Le roi Robert, le ventre ouvert d’une ignoble plaie, déballait ses tripes sur la table, et lord Eddard, à ses côtés, n’avait plus de tête. Des cadavres, au bas de l’estrade, occupaient les rangées de bancs, chacun des toasts qu’ils portaient détachait de leurs carcasses un pan de bidoche gris-brun, des asticots leur grouillaient aux orbites. Et il les connaissait, tous. Jory Cassel comme Gros Tom, et Porther et Cayn, Hullen, le maître d’écurie, et tous ceux qui étaient partis vers Port-Réal pour n’en pas revenir. Mikken et septon Chayle se trouvaient côte à côte, l’un pissant l’eau, l’autre le sang. Benfred Tallhart et ses Bouquins sauvages encombraient presque une table entière. La meunière aussi était là, et Farlen, et même le sauvageon tué d’une flèche pour sauver Bran, dans le Bois-aux-Loups.

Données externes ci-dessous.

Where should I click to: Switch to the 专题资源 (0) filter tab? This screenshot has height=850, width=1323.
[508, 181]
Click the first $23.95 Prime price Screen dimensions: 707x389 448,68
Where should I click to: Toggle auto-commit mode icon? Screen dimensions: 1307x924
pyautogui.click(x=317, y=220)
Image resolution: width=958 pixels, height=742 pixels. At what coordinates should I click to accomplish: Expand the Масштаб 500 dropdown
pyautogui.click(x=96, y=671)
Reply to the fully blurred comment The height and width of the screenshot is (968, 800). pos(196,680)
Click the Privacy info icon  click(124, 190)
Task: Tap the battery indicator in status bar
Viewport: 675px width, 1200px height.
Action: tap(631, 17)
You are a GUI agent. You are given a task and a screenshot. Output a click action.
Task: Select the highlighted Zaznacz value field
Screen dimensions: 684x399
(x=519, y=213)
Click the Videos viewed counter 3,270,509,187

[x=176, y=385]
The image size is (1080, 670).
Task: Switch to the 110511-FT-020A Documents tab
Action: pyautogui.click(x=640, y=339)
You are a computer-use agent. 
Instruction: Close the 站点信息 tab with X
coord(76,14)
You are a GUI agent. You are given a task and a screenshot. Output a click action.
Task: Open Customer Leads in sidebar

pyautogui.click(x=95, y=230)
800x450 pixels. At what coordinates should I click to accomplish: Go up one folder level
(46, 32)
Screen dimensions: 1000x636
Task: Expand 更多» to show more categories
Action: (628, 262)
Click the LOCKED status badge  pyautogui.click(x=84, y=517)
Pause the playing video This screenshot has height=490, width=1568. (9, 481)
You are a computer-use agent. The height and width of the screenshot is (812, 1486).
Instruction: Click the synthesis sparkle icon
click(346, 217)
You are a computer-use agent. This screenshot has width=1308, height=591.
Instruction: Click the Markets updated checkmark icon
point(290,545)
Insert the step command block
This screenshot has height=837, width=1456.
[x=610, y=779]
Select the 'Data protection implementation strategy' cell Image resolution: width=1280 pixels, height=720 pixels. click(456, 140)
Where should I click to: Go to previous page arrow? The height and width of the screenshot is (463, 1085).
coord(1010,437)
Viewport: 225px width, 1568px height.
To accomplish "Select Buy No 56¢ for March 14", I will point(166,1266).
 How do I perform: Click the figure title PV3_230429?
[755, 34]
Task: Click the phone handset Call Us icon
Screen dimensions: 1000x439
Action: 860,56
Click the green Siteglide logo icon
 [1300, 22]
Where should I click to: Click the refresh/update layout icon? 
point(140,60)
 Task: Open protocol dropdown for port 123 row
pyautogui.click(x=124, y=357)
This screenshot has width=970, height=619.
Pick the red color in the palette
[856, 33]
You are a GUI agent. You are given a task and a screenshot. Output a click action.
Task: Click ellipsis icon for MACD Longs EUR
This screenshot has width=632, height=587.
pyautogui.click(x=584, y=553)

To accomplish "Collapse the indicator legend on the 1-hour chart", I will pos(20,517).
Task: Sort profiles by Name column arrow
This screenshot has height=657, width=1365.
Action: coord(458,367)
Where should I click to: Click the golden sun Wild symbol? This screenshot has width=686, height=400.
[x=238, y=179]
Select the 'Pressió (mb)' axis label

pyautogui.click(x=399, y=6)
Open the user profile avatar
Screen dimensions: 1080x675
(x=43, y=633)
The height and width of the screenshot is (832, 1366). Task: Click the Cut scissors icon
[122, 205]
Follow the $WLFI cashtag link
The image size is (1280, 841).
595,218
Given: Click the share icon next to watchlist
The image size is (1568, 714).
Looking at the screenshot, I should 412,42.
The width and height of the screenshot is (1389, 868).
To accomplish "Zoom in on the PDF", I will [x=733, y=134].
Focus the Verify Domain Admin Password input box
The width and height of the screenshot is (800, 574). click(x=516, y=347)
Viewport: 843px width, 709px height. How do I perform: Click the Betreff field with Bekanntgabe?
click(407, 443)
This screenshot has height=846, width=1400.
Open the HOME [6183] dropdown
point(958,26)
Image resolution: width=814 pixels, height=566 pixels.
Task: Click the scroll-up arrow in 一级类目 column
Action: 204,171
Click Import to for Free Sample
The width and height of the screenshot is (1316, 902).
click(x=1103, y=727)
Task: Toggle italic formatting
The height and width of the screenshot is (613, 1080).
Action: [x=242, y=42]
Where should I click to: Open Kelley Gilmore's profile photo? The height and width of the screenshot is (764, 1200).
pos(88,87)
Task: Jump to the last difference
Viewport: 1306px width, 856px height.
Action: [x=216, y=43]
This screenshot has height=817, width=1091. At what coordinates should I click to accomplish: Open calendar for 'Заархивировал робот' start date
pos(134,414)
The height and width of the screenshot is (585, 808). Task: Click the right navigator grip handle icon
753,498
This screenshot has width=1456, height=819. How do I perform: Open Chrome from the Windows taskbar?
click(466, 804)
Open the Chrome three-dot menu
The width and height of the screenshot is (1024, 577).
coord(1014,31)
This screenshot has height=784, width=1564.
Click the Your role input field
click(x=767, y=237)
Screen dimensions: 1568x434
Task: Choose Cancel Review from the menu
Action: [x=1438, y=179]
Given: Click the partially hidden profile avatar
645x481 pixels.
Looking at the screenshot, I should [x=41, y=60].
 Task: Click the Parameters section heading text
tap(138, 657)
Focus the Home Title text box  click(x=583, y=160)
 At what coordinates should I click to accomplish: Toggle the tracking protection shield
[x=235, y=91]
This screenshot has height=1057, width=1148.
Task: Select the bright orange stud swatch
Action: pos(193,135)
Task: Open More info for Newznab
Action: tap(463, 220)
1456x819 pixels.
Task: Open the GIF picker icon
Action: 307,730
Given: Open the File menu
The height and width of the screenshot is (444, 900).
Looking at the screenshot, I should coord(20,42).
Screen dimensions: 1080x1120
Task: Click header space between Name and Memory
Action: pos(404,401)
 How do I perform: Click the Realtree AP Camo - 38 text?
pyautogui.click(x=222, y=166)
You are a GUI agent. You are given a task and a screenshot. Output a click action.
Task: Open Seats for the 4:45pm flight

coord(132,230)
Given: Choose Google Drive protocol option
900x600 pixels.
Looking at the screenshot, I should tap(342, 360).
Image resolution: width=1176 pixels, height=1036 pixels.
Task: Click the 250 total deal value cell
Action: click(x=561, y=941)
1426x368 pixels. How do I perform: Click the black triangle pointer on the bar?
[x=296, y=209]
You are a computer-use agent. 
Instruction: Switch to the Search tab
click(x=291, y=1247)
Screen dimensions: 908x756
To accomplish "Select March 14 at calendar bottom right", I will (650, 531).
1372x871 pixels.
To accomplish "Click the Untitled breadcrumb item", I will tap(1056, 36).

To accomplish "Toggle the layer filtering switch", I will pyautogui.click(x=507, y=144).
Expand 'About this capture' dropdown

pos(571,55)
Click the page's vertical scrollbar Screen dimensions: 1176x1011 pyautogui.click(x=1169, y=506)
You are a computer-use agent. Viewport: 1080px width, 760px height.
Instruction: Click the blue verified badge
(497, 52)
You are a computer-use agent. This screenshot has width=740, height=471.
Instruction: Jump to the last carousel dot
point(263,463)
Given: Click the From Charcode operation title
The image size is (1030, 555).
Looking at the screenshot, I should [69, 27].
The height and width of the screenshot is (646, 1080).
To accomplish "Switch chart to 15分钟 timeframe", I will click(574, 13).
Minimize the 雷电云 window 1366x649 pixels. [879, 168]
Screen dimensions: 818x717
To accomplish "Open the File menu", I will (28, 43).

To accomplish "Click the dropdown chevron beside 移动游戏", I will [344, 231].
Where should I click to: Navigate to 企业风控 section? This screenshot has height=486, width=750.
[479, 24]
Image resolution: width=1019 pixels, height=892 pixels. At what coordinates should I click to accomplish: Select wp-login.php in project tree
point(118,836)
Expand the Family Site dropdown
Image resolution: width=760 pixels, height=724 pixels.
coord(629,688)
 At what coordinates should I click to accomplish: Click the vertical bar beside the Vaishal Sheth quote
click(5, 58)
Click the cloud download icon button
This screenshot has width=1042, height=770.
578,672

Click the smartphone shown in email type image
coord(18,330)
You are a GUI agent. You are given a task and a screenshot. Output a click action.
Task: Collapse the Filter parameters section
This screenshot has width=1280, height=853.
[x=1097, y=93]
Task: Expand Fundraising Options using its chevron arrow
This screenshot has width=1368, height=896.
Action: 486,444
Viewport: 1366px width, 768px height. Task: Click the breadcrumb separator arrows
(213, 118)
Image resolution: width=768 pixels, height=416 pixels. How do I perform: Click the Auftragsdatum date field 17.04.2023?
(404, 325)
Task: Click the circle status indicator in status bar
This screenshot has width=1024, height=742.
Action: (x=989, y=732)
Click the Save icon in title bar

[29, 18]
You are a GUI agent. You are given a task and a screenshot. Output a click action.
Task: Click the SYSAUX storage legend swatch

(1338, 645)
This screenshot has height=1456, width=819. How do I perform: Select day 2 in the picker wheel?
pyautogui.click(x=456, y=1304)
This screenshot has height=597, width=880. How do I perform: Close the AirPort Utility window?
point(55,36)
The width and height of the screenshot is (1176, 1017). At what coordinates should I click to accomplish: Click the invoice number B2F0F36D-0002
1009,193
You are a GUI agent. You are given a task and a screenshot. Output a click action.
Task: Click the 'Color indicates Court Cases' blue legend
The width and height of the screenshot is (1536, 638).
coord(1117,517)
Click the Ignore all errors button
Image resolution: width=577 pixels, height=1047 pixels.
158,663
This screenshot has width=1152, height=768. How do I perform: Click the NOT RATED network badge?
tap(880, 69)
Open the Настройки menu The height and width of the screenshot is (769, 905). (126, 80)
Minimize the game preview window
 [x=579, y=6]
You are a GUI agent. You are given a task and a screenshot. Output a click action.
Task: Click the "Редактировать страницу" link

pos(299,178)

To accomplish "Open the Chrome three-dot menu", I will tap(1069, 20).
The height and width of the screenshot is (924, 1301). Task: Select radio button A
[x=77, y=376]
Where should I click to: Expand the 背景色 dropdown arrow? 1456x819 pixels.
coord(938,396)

Et d’autres, une multitude d’autres qu’il n’avait pas connus de leur vivant, dont il avait seulement vu les effigies en pierre. La fille svelte et triste qui portait une couronne de roses bleu pâle et une robe blanche éclaboussée de caillots ne pouvait être que Lyanna. Près d’elle se tenait son frère, Brandon, et, juste derrière eux, lord Rickard, leur père. Le long des murs se glissaient, à demi visibles dans l’ombre, des silhouettes blêmes aux longues et austères physionomies. Leur vue lancinait Theon de frissons affreux comme autant de coups de couteau. Là-dessus s’ouvrirent à grand fracas les hautes portes, une bise glaciale balaya la salle, et Robb émergea de la nuit. Vent-Gris trottait à ses côtés, l’œil flamboyant. Et, constellés de plaies monstrueuses, l’un comme l’autre ruisselaient de sang.